Die Angst des Tormanns beim Elfmeter ist ein Spielfilm des deutschen Regisseurs Wim Wenders aus dem Jahre 1972. Der Film basiert auf der gleichnamigen Erzählung von Peter Handke. Wenders bezeichnet den Film als sein Erstlingswerk. Zuvor hatte er zwar bereits mehrere Kurzfilme und den Langfilm Summer in the City gedreht, einem größeren Publikum wurde er jedoch erst mit Die Angst des Tormanns beim Elfmeter bekannt.

Handlung[Bearbeiten | Quelltext bearbeiten]

Der Fußballtorwart Josef Bloch wird wegen einer handgreiflichen Auseinandersetzung mit dem Schiedsrichter vom Platz gestellt. Er zieht danach ziellos durch Wien und verbringt die Nacht mit der Kinokassiererin Gloria. Als sie ihn am nächsten Morgen mit einem Seil spielerisch verführen will, würgt er sie ohne ersichtlichen Grund zu Tode, beseitigt so gut es geht seine Fingerabdrücke aus der Wohnung und geht auf eine erneute Irrfahrt.

Er fährt mit dem Überlandbus zu einer Freundin ins Burgenland, doch dort ist wegen eines vermissten Kindes bereits viel Polizei auf den Straßen. Aus Zeitungsmeldungen informiert er sich über den Fortgang der Ermittlungen und erfährt, dass er mit amerikanischen Münzen, die aus einer beschädigten Tasche seines Sakkos fallen, eine Spur gelegt hat.

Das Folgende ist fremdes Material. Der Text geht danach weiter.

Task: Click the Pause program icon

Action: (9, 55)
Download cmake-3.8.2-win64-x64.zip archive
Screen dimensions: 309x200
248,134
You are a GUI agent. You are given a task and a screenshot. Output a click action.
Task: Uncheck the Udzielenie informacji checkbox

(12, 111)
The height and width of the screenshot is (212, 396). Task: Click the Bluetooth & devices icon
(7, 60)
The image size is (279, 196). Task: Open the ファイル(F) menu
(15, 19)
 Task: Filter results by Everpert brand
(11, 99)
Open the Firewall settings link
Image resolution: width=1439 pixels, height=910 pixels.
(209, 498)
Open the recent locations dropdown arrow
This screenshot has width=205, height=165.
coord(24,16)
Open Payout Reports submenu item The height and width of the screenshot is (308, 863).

Während er mit seiner Freundin und sich selbst Gespräche führt, gibt er sich keine Mühe mehr, seine Spur zu verwischen, sondern verhält sich auffällig und legt bewusst Hinweise, die Zeugen aufmerksam machen könnten – beispielsweise fängt er Schlägereien an und beauftragt seine Wirtin, das Loch in seiner Tasche zu flicken. Zum Ende des Films schaut er sich ein Fußballspiel an und setzt seinem Platznachbarn anhand eines gegebenen Elfmeters auseinander, wie sehr sich Tormann und Schütze dabei gedanklich aufeinander konzentrieren müssen. Mit dem gehaltenen Elfmeter endet der Film – ob Bloch überführt wird, bleibt offen.

Hintergrund[Bearbeiten | Quelltext bearbeiten]

Wim Wenders las das Manuskript seines Freundes Handke bereits vor der Veröffentlichung des Buches und entschloss sich, einen Film daraus zu machen. Dabei hielt er sich genau an die Buchvorlage.[2] Das Budget des Films betrug etwa 600.000 DM[3], die wichtigsten Geldgeber waren der Westdeutsche Rundfunk und die österreichische Telefilm AG.[4] Dadurch konnte Wenders erstmals mit professionellen Schauspielern zusammenarbeiten. Sein letzter Film, Summer in the City, hatte noch ein Budget von nur 12.000 DM.[5] Zum ersten Mal drehte Wenders nach einem Drehbuch und in Farbe.[6]

Die Angst des Tormanns beim Elfmeter war der erste Film, der im 1971 gegründeten Filmverlag der Autoren erschien.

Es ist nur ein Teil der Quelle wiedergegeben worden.